● **Your instructions**
List every line in the records below that contains the string "dimensions".

** Begin Input data **

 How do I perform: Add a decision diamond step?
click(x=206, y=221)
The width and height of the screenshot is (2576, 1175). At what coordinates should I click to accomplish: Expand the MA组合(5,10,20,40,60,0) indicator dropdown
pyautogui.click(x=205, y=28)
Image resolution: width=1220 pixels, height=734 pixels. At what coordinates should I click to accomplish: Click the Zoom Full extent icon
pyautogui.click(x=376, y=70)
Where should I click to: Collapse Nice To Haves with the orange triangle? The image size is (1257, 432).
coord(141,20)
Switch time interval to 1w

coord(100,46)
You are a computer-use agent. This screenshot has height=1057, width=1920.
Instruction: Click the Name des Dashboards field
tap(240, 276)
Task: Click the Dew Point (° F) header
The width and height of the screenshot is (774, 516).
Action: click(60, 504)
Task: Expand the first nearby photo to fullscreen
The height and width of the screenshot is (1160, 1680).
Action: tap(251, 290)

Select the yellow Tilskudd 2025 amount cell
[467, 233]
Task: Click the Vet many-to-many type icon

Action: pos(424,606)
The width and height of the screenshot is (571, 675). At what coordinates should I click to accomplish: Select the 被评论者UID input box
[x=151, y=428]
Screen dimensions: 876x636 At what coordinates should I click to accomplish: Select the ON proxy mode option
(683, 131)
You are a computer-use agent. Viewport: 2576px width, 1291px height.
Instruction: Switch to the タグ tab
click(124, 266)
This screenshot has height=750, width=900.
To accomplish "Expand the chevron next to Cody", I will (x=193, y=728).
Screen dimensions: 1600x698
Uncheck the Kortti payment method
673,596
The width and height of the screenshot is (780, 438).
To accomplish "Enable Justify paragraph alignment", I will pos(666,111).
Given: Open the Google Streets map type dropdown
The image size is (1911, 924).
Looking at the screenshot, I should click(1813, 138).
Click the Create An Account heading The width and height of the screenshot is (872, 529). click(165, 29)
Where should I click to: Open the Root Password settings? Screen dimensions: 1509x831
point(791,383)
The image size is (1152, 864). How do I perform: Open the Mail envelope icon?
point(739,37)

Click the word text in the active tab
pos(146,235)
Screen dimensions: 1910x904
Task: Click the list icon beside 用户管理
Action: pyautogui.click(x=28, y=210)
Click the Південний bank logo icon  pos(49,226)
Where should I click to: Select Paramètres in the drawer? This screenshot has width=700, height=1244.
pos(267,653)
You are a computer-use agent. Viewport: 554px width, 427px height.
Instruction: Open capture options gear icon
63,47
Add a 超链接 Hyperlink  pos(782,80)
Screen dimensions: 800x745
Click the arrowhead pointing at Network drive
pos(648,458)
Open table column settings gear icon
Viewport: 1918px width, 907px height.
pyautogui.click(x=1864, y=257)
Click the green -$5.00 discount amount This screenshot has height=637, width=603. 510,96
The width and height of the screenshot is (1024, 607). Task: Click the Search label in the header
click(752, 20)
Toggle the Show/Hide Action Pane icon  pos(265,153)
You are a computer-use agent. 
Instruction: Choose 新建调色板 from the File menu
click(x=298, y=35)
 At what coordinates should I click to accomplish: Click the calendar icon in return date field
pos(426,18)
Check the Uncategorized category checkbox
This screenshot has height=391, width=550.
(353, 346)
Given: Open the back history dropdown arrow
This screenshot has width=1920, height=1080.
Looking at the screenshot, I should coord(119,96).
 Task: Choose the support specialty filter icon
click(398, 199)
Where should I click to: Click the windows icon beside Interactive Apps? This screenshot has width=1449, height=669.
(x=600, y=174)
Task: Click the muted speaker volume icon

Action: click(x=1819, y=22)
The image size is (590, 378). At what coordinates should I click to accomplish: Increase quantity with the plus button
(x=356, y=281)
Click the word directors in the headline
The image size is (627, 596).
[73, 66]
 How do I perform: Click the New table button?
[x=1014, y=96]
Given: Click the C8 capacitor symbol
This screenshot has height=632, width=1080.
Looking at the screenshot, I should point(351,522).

** End Input data **

● **Solution**
Screen dimensions: 876x636 At what coordinates should I click to accomplish: Select the ON proxy mode option
Screen dimensions: 1600x698
Where should I click to: Open the Root Password settings? Screen dimensions: 1509x831
Screen dimensions: 1910x904
Screen dimensions: 800x745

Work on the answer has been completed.